Raoul argues that these efforts to send in guard troops against a state’s will infringe upon the state’s sovereignty and self-governance while leading to unrest and harm for the state’s residents.
“It will cause only more unrest, including harming social fabric and community relations and increasing the mistrust of police. It also creates economic harm, depressing business activities and tourism that not only hurt Illinoisians but also hurt Illinois’s tax revenue,” Raoul wrote.
Illinois governor JB Pritzker said the Trump administration had not discussed plans to federalize the state’s national guard or to send in troops from other states.
“We must now start calling this what it is: Trump’s Invasion,” he said in a statement. “It started with federal agents, it will soon include deploying federalized members of the Illinois National Guard against our wishes, and it will now involve sending in another state’s military troops.”
A Trump-appointed judge in Oregon blocked Trump from sending in troops to Portland. California governor Gavin Newsom is also fighting against troops being sent from his state to Oregon. Troops from Texas were going to be sent to Portland and Chicago, with the blessing of Texas’s Republican governor, Greg Abbott.
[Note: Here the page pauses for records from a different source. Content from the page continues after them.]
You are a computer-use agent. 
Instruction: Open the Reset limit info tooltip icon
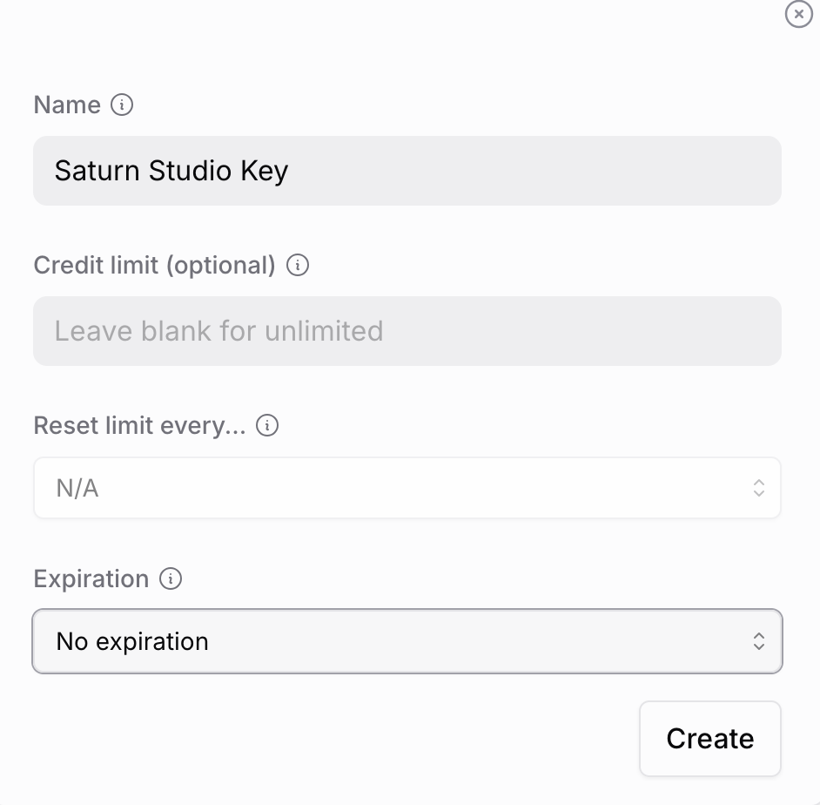click(x=267, y=426)
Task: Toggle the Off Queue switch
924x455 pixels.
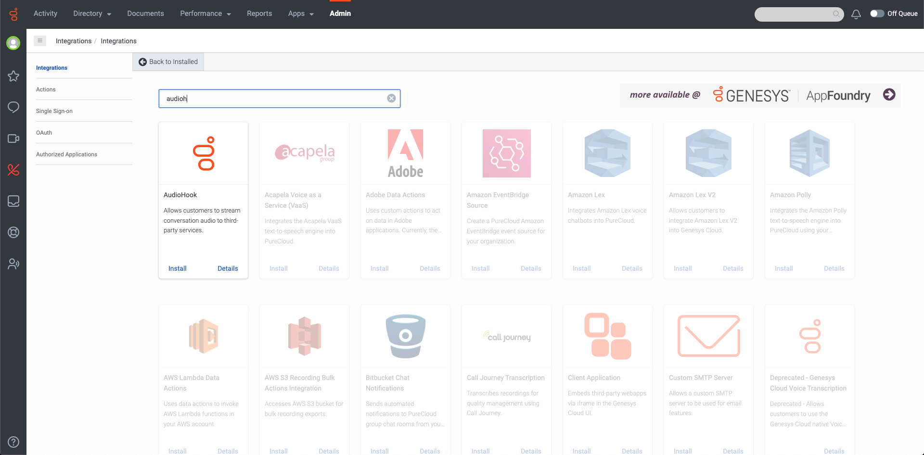Action: pos(877,13)
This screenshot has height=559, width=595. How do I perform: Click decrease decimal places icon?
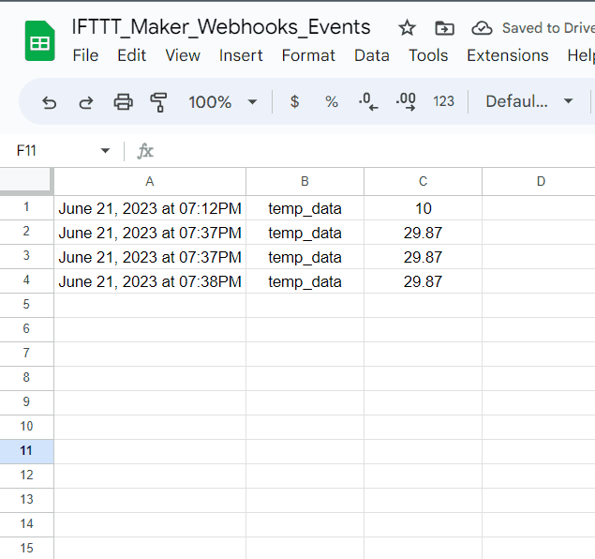pos(368,101)
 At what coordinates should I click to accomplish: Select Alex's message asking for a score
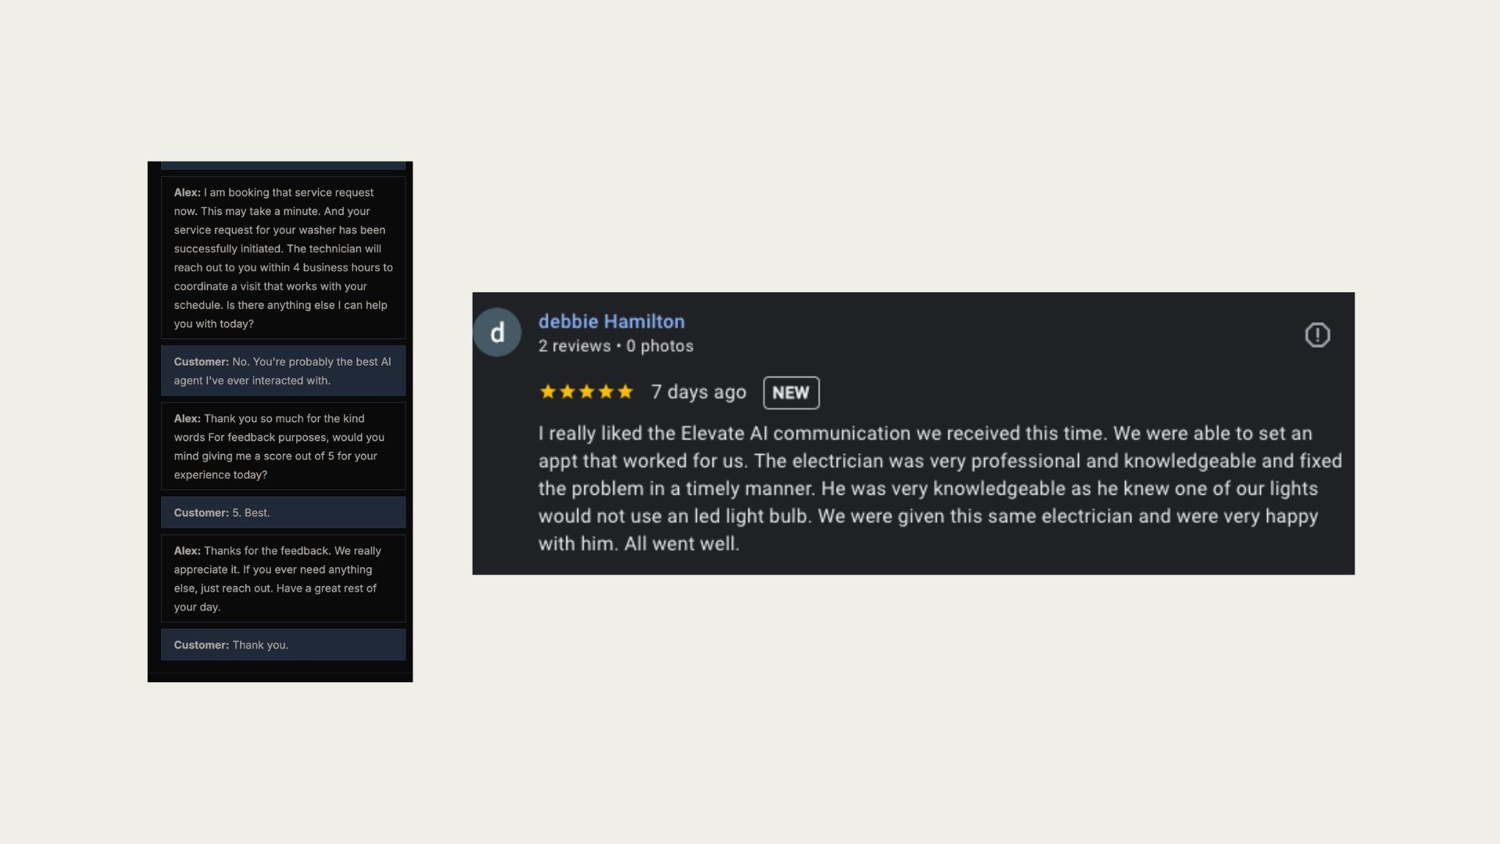[x=283, y=446]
Trump administration officials have railed against the ruling, saying a judge cannot prevent the president from moving troops. “Today’s judicial ruling is one of the most egregious and thunderous violations of constitutional order we have ever seen — and is yet the latest example of unceasing efforts to nullify the 2024 election by fiat,” Trump adviser Stephen Miller wrote on X.
Chicago mayor Brandon Johnson also signed an executive order to prohibit federal immigration agents from using city-owned property to conduct their operations, which comes after “documented use” of public school parking lots and a city-owned lot as staging sites, Johnson said in a press release.
“We will not tolerate ICE agents violating our residents’ constitutional rights nor will we allow the federal government to disregard our local authority. ICE agents are detaining elected officials, tear-gassing protestors, children, and Chicago police officers, and abusing Chicago residents. We will not stand for that in our city,” Johnson said in a statement.